NIH BRAIN initiative awards Ohio State researcher a grant to study how the brain senses, processes and controls body temperature
Martin Haesemeyer, PhD, assistant professor of Neuroscience at The Ohio State University College of Medicine, studies how the brain uses computational strategies to transform sensation into life-saving adaptive behaviors.
From worms to humans, survival depends on thermoregulation, the ability to regulate and maintain core temperature. To prevent an organism’s body temperature from being too high or too low, the brain first relies on signals from skin cells called thermoreceptor neurons. These neurons sense temperature information and send it to the brain for processing. Then the brain triggers survival behaviors, such as shivering, sweating or pulling a hand from a hot stove.

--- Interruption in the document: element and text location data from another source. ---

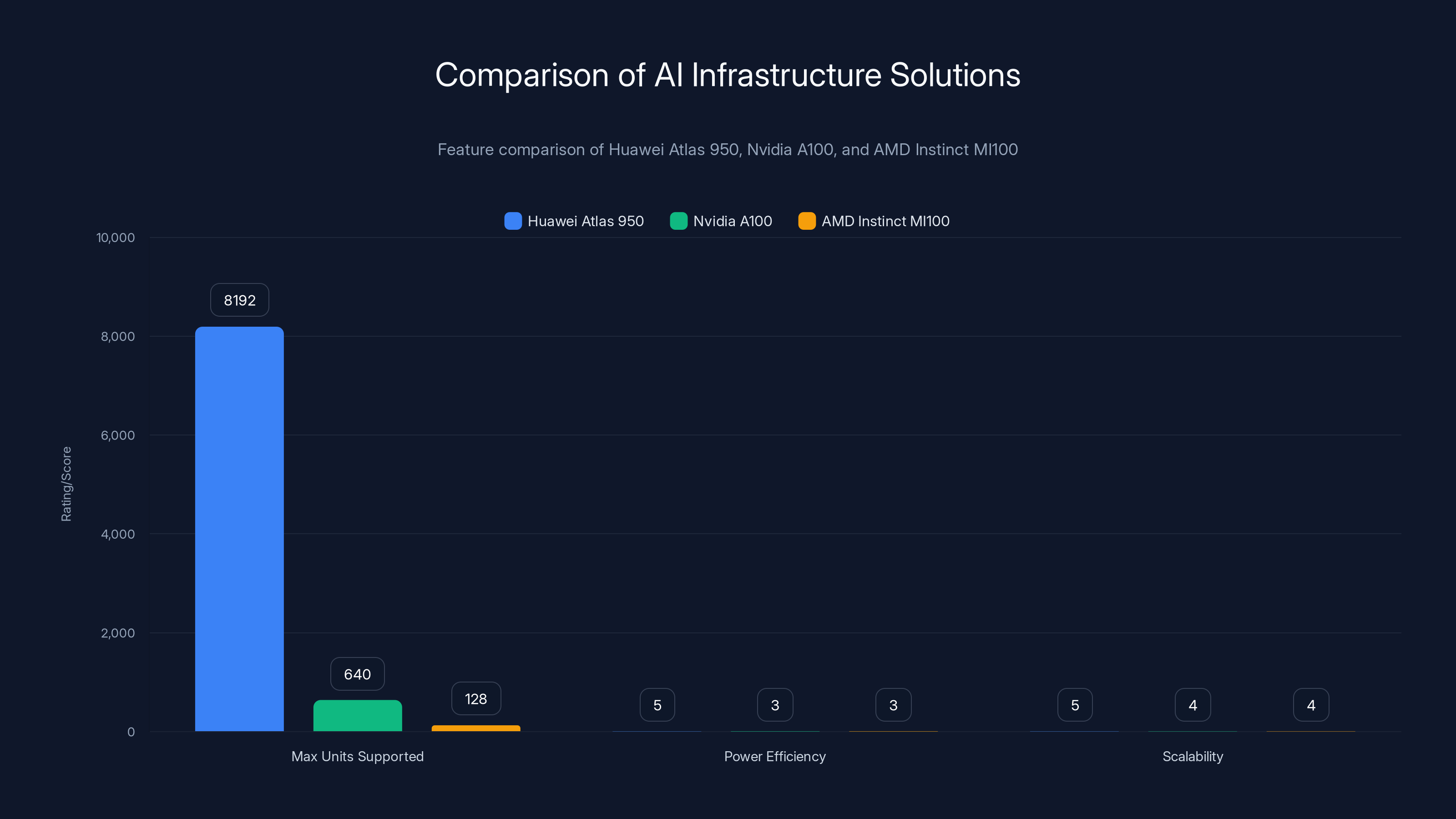Click the 5 label under Power Efficiency

pos(657,705)
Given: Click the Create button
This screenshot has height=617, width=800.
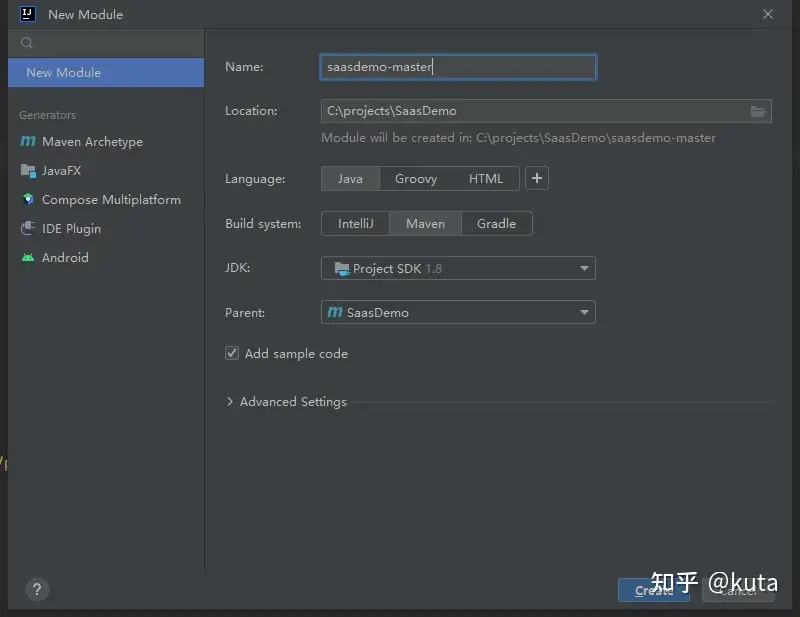Looking at the screenshot, I should click(x=654, y=590).
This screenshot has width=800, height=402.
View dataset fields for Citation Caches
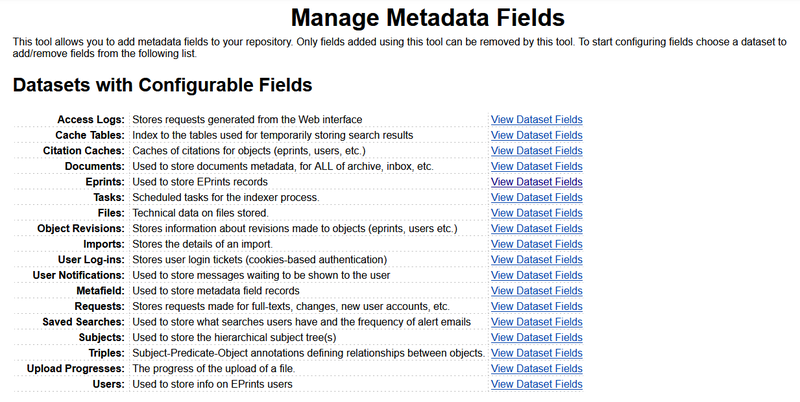click(536, 151)
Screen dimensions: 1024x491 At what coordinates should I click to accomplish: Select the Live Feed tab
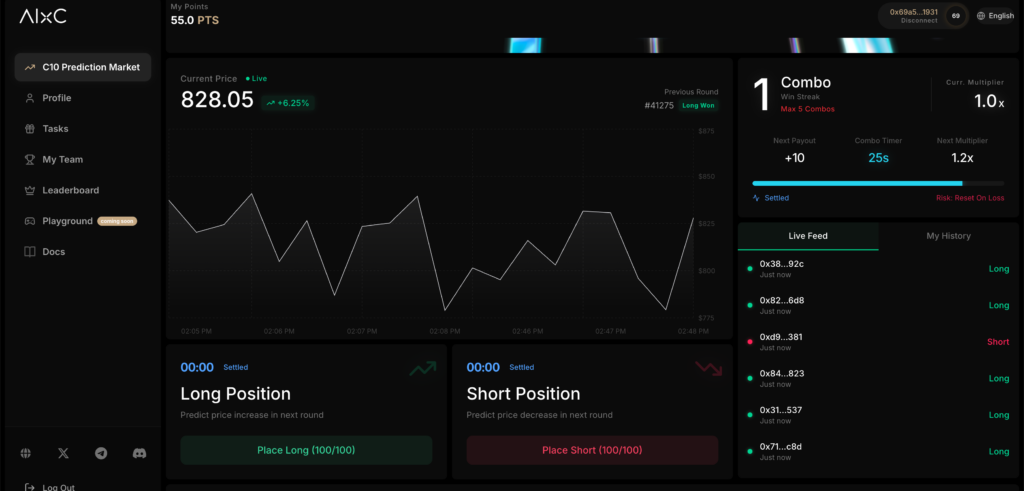[x=808, y=236]
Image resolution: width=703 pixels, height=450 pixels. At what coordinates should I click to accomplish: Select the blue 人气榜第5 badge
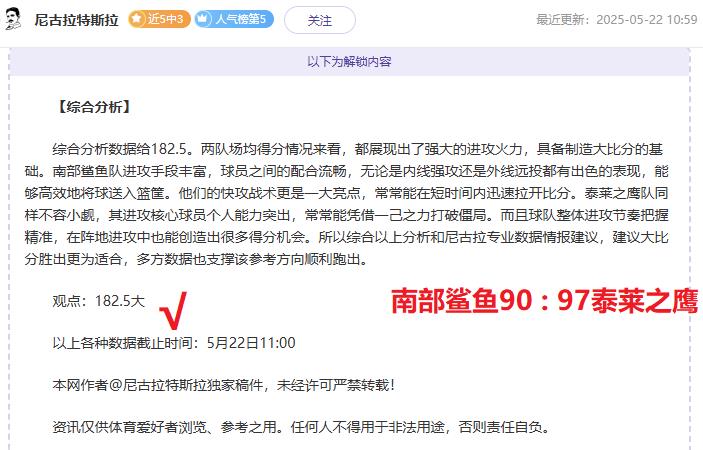coord(234,19)
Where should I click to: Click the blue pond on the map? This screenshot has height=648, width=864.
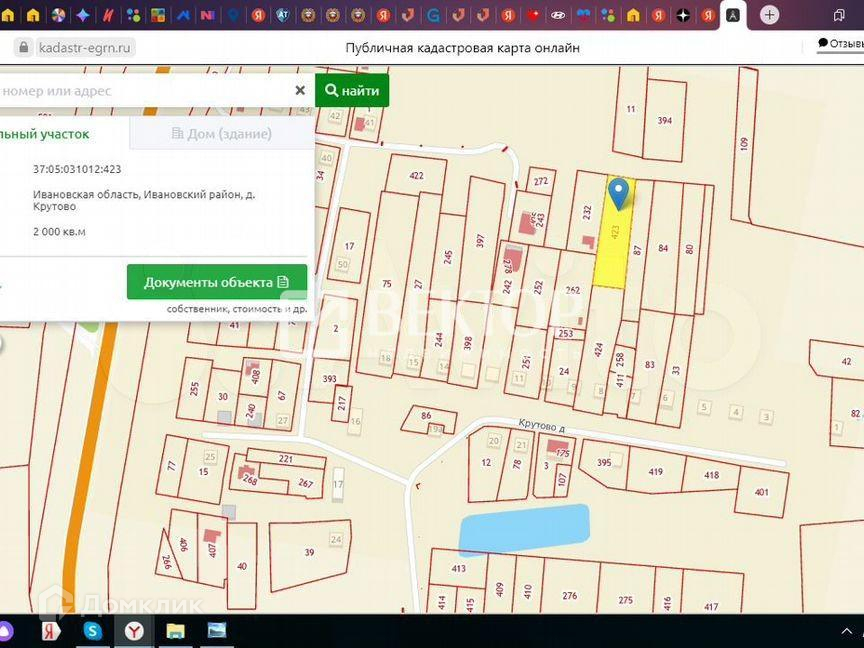pyautogui.click(x=523, y=528)
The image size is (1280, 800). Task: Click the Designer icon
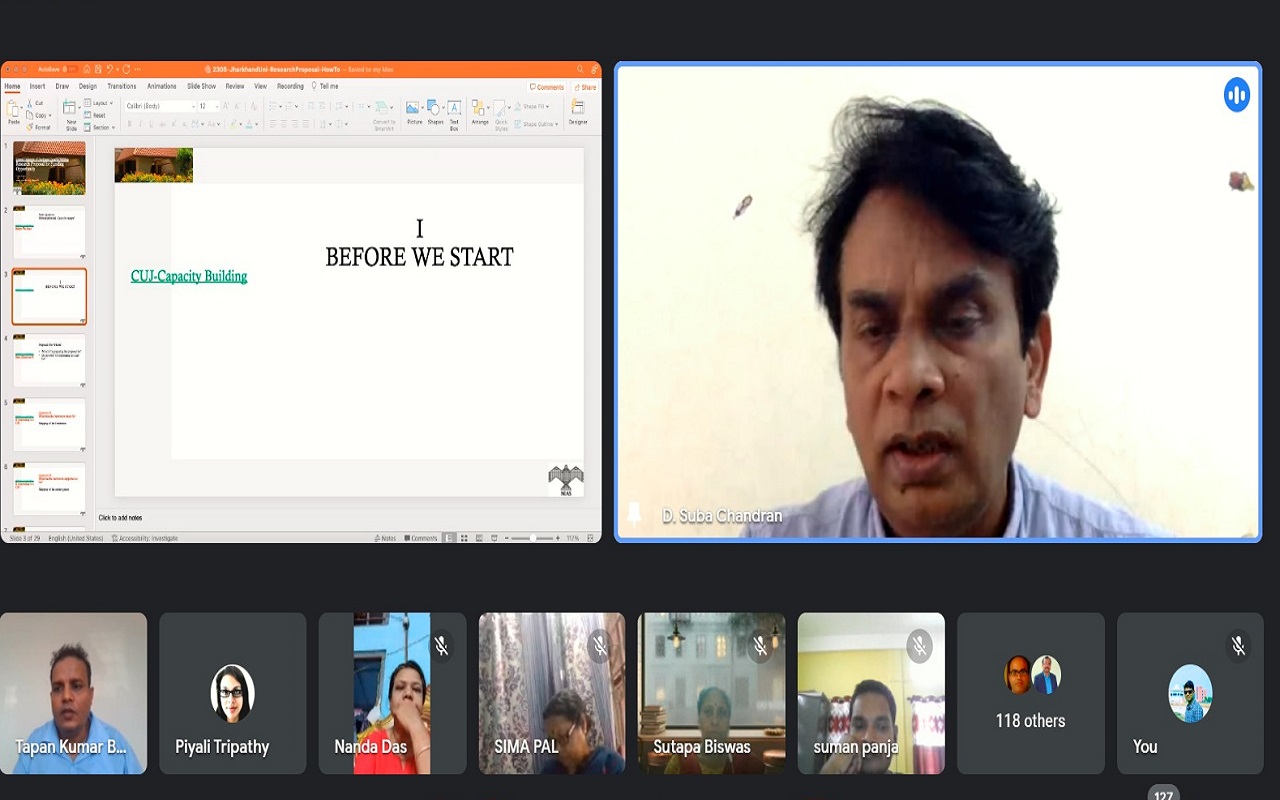[578, 109]
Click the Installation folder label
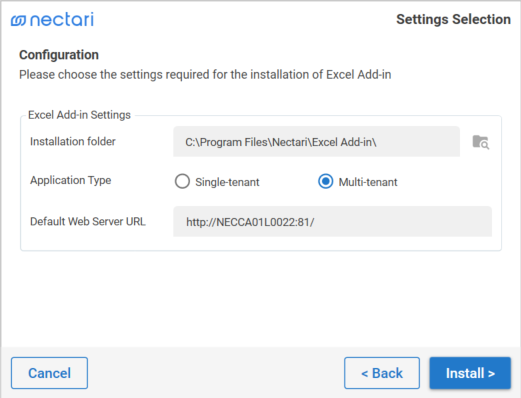This screenshot has height=398, width=521. pos(73,141)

Dr. Haesemeyer and his team have just been awarded a five-year grant from The National Institutes of Health Brain Research Through Advancing Innovative Neurotechnologies (BRAIN) Initiative® that aims is to revolutionize our understanding of the human brain. The grant is administered through the National Institute of Neurological Disorders and Stroke and the National Institute on Drug Abuse and will support the researcher’s study of principles of sensorimotor transformations and the process by which sensory stimuli are converted into motor commands. This work will build on previous research that revealed two critical classes of hindbrain neurons influenced by sensory stimuli and established that these neurons encode rates of heating and cooling in the environment and trigger behavioral mechanisms necessary to return to homeostasis.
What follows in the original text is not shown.